In PHP, the substr_count() function is a very efficient tool, which is used to calculate the number of times a substring appears in a string. However, substr_count() is by default. This is both a convenience and a pitfall for developers: in some scenarios we need to distinguish case-sensitively to process sensitive information, such as distinguishing the frequency of "Word" and "word".
This article will explain through examples how to use substr_count() to achieve case-sensitive substring counting, and analyze its behavior and potential considerations.
The function signature of substr_count() is as follows:
int substr_count ( string $haystack , string $needle [, int $offset = 0 [, int $length ]] )
$haystack is the main string to be searched for.
$needle is the substring we want to count.
$offset and $length are optional parameters that allow us to search only for a certain part of the string.
Example:
$text = "GitBox.net yes gitbox.net Example of subdomain name";
$count = substr_count($text, "gitbox.net");
echo "gitbox.net Appeared {$count} Second-rate";
The output will be:
gitbox.net Appeared 1 Second-rate
As you can see, substr_count() is case sensitive, so it does not count GitBox.net .
Since substr_count() itself is case sensitive, we don't need to deal with it specifically. Just explicitly pass in the case we want to match. For example, if we want to count "gitbox.net" and "GitBox.net" with different cases, we can do this:
$text = "GitBox.net yes gitbox.net Subdomain name,GITBOX.NET yes另一个形式";
$lowercaseCount = substr_count($text, "gitbox.net");
$capitalizedCount = substr_count($text, "GitBox.net");
$uppercaseCount = substr_count($text, "GITBOX.NET");
echo "gitbox.net Appeared {$lowercaseCount} Second-rate\n";
echo "GitBox.net Appeared {$capitalizedCount} Second-rate\n";
echo "GITBOX.NET Appeared {$uppercaseCount} Second-rate\n";
Output result:
gitbox.net Appeared 1 Second-rate
GitBox.net Appeared 1 Second-rate
GITBOX.NET Appeared 1 Second-rate
This means that the function matches characters exactly, including upper and lower case when processing different forms of strings.

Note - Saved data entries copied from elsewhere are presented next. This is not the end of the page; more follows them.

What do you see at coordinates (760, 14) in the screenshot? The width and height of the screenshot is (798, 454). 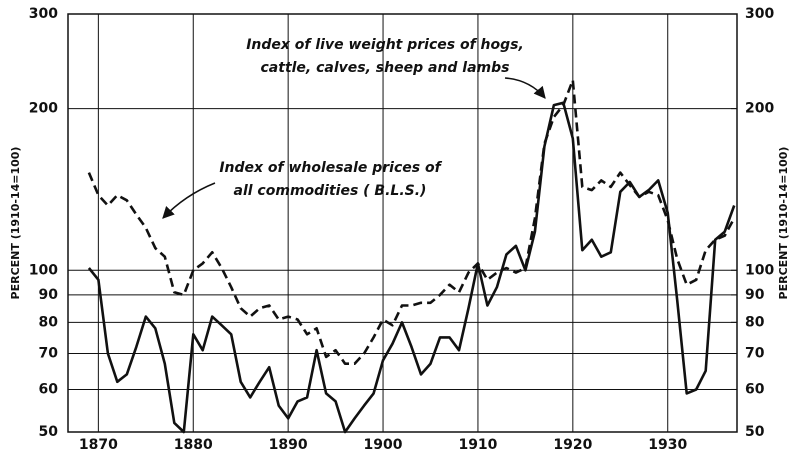 I see `y2-tick-label: 300` at bounding box center [760, 14].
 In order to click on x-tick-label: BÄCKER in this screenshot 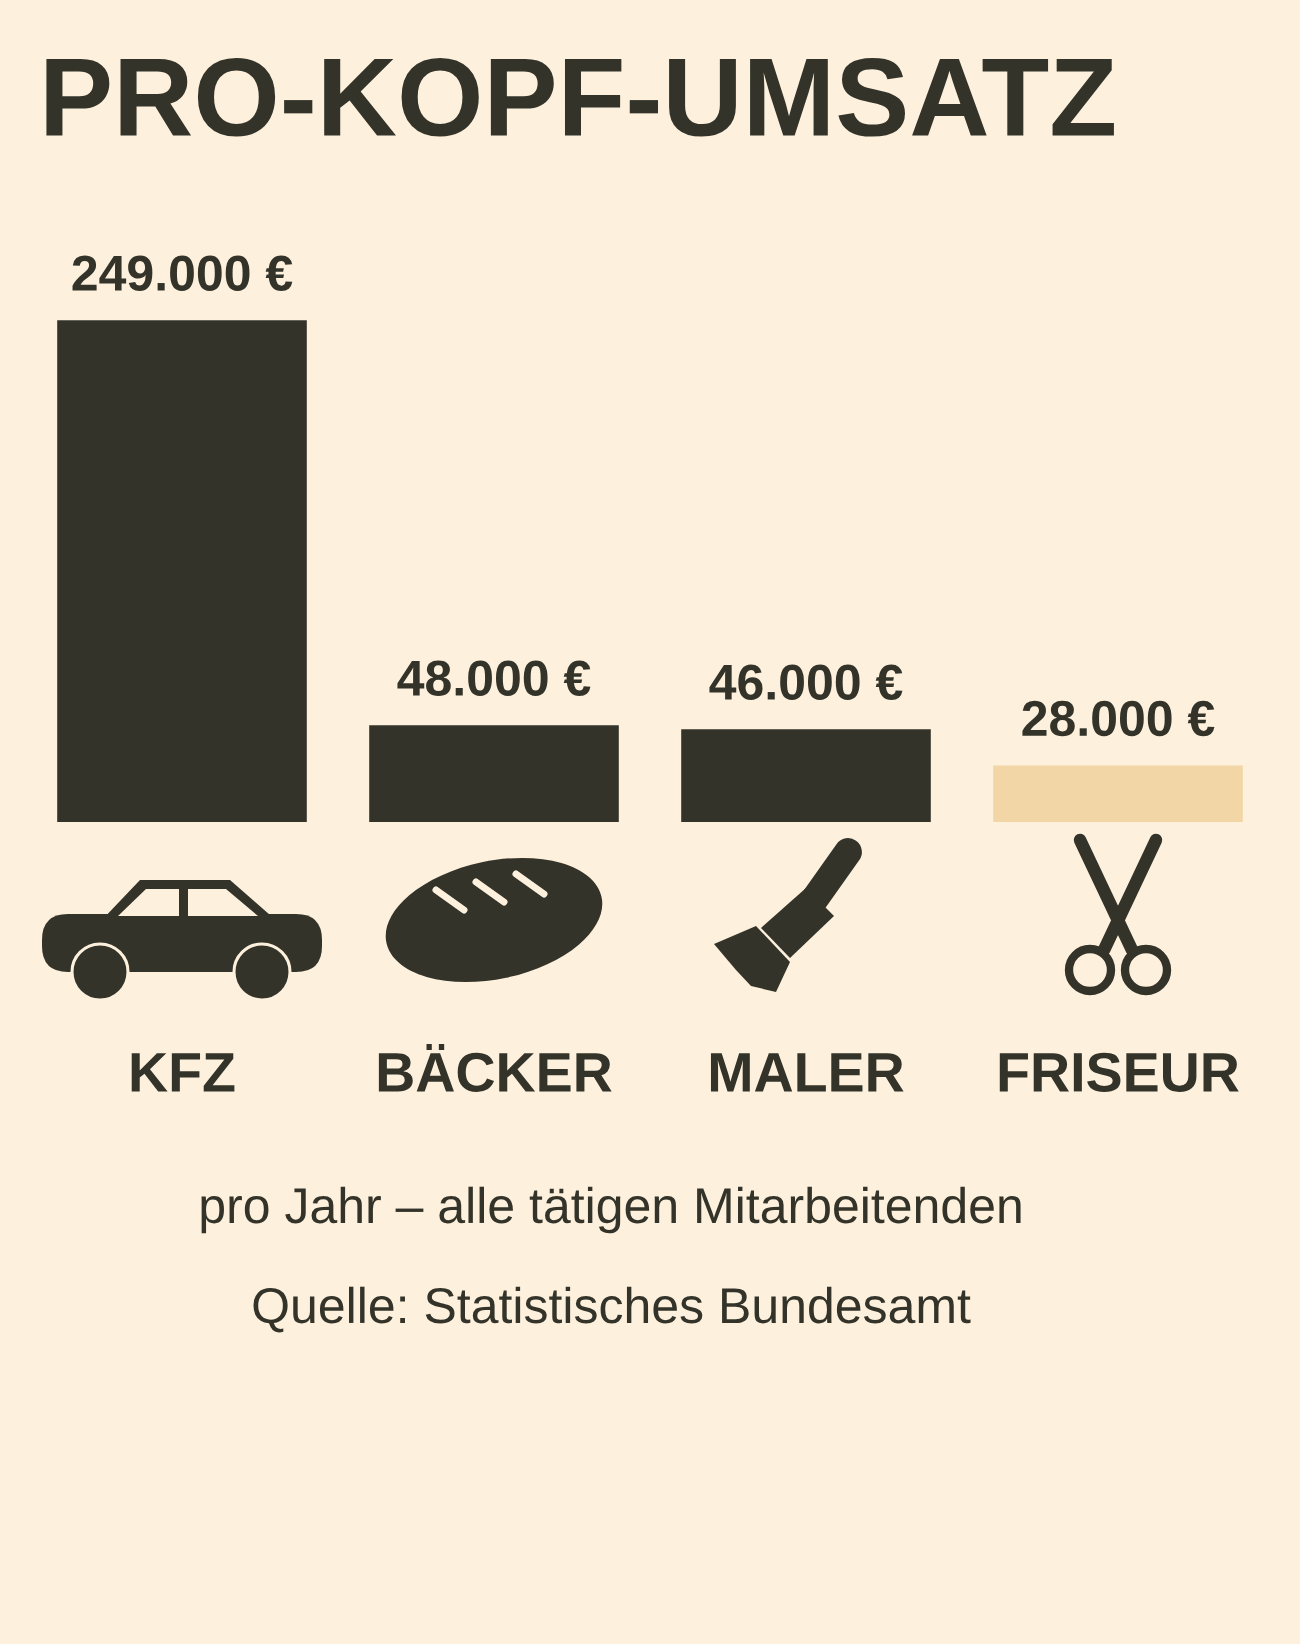, I will do `click(495, 1068)`.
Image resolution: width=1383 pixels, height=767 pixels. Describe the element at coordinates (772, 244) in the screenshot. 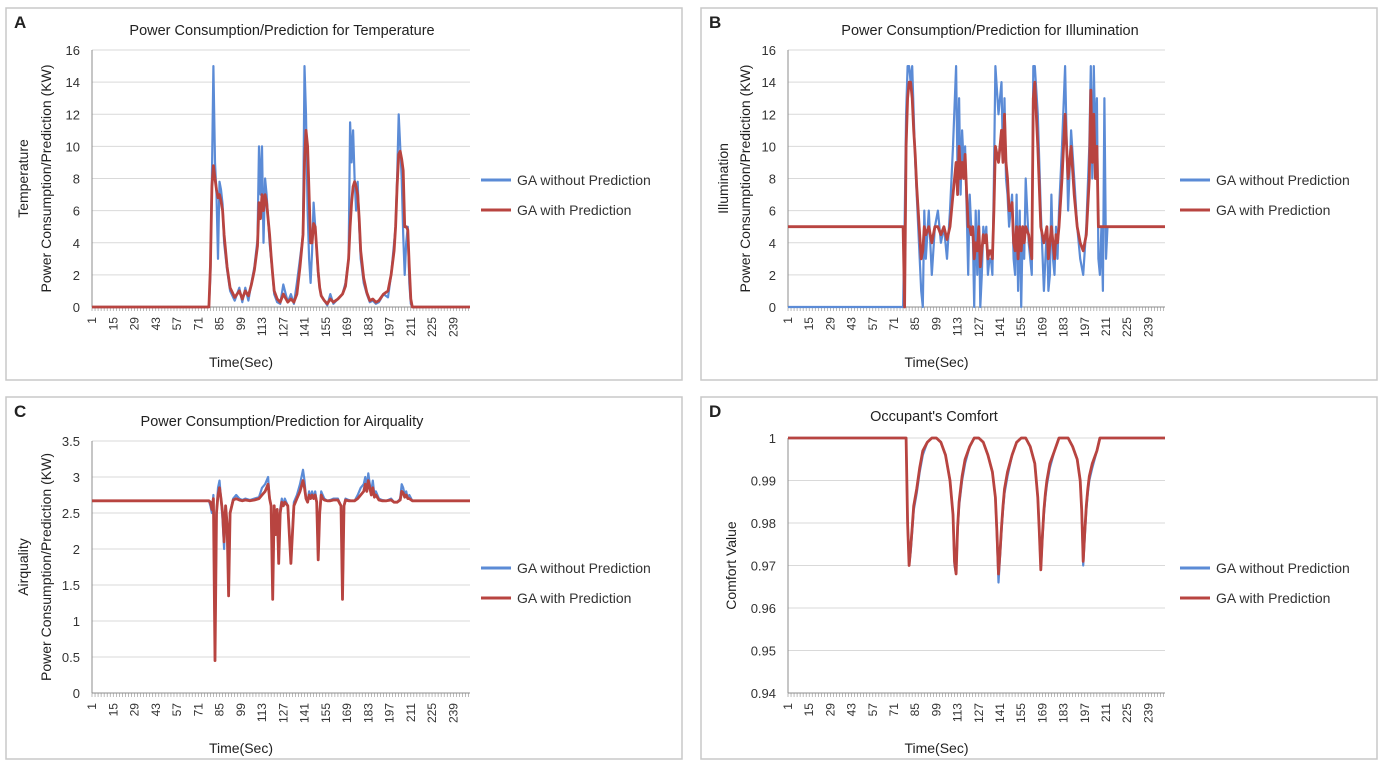

I see `y-tick-label: 4` at that location.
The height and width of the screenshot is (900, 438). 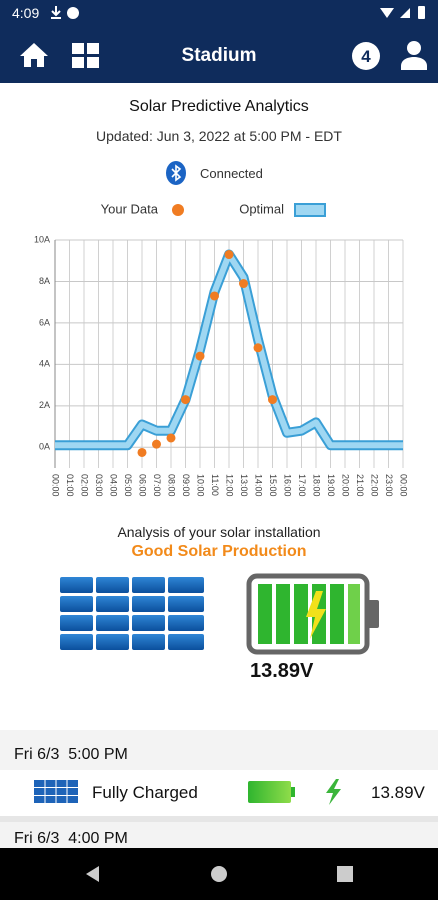 I want to click on x-tick-label: 11:00, so click(x=215, y=485).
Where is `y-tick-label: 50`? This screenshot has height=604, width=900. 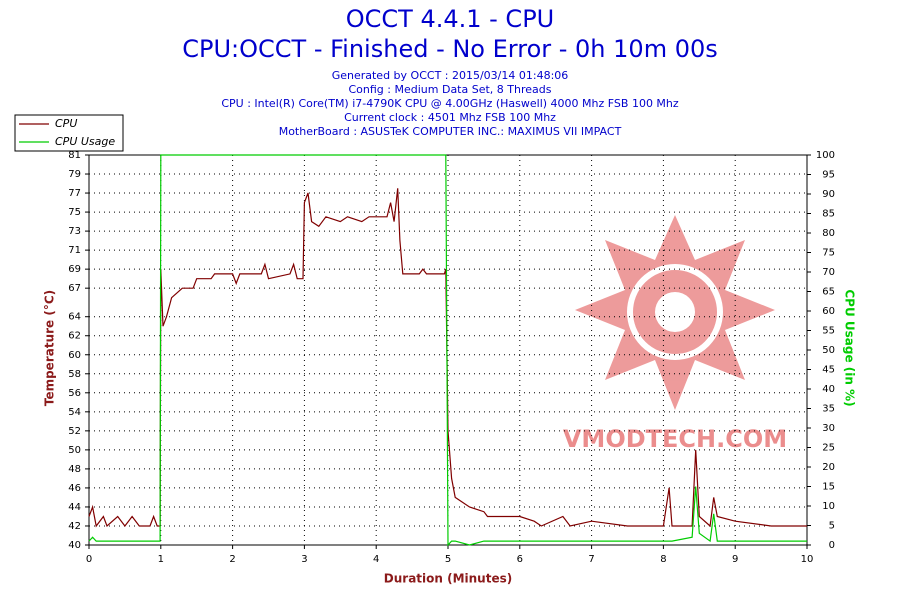
y-tick-label: 50 is located at coordinates (74, 450).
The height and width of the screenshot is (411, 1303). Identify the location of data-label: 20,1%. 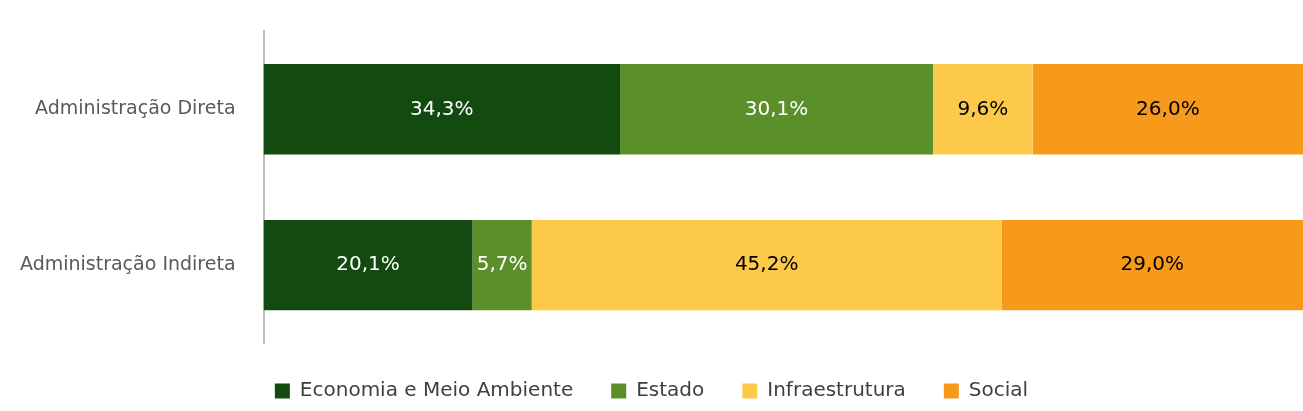
(368, 264).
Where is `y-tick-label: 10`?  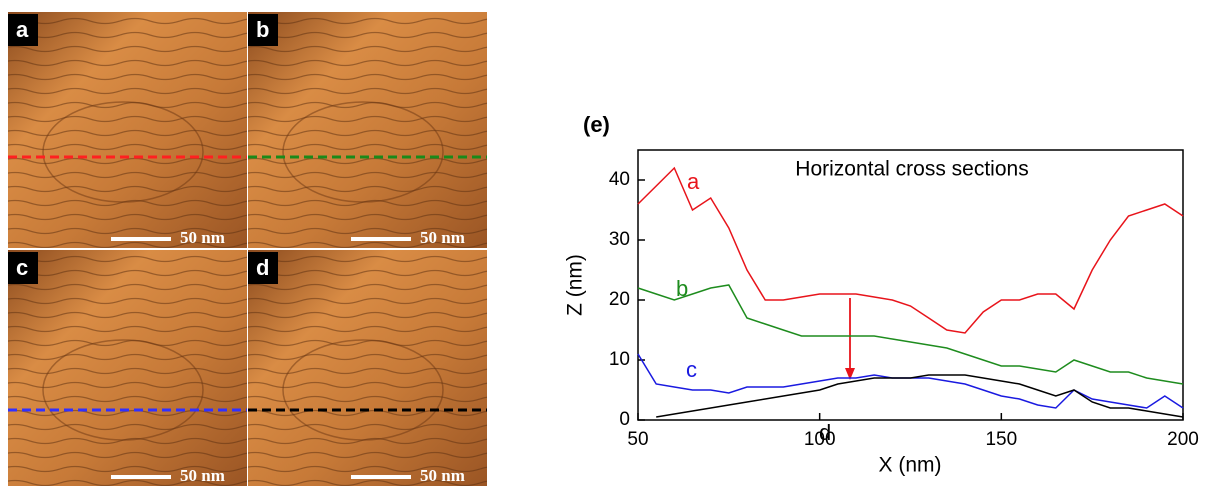 y-tick-label: 10 is located at coordinates (620, 360).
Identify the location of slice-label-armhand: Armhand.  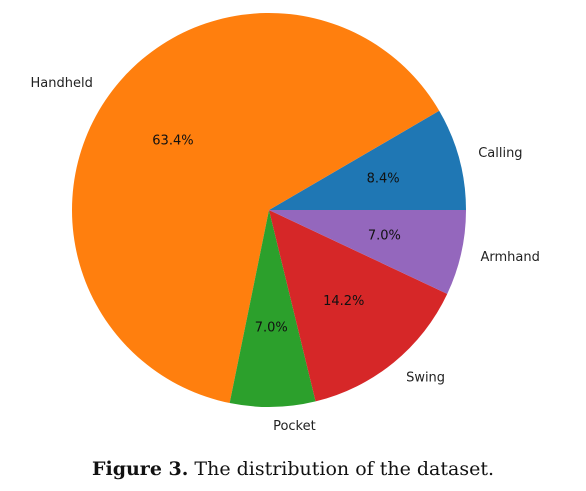
(510, 258).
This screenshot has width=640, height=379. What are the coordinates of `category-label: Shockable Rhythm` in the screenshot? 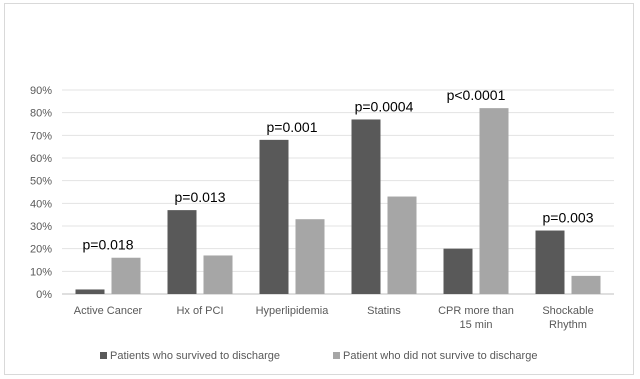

Although this article focuses on case-sensitive counting, if you want to ignore case statistics in reverse, you can convert the string to the same case form first, and then use substr_count() to process:
$text = "GitBox.net yes gitbox.net Subdomain name,GITBOX.NET yes另一个形式";
$textLower = strtolower($text);
$count = substr_count($textLower, "gitbox.net");
echo "Case insensitive gitbox.net Appeared {$count} Second-rate";
substr_count() does not search for overlapping substrings. For example: Searching aa will only return 2 times in aaaa , not 3 times.
The string being searched cannot be false or null , otherwise a warning may be thrown.
Case-sensitive counting is very important when processing user input or security-related content.
Substr_count() is an ideal choice when it is necessary to precisely control the case count of substrings. It has the characteristics of case sensitivity, and developers only need to pass in the correct form of a needle to count specific case formats. Mastering this feature helps write more rigorous PHP code when processing sensitive data, text analysis or data verification.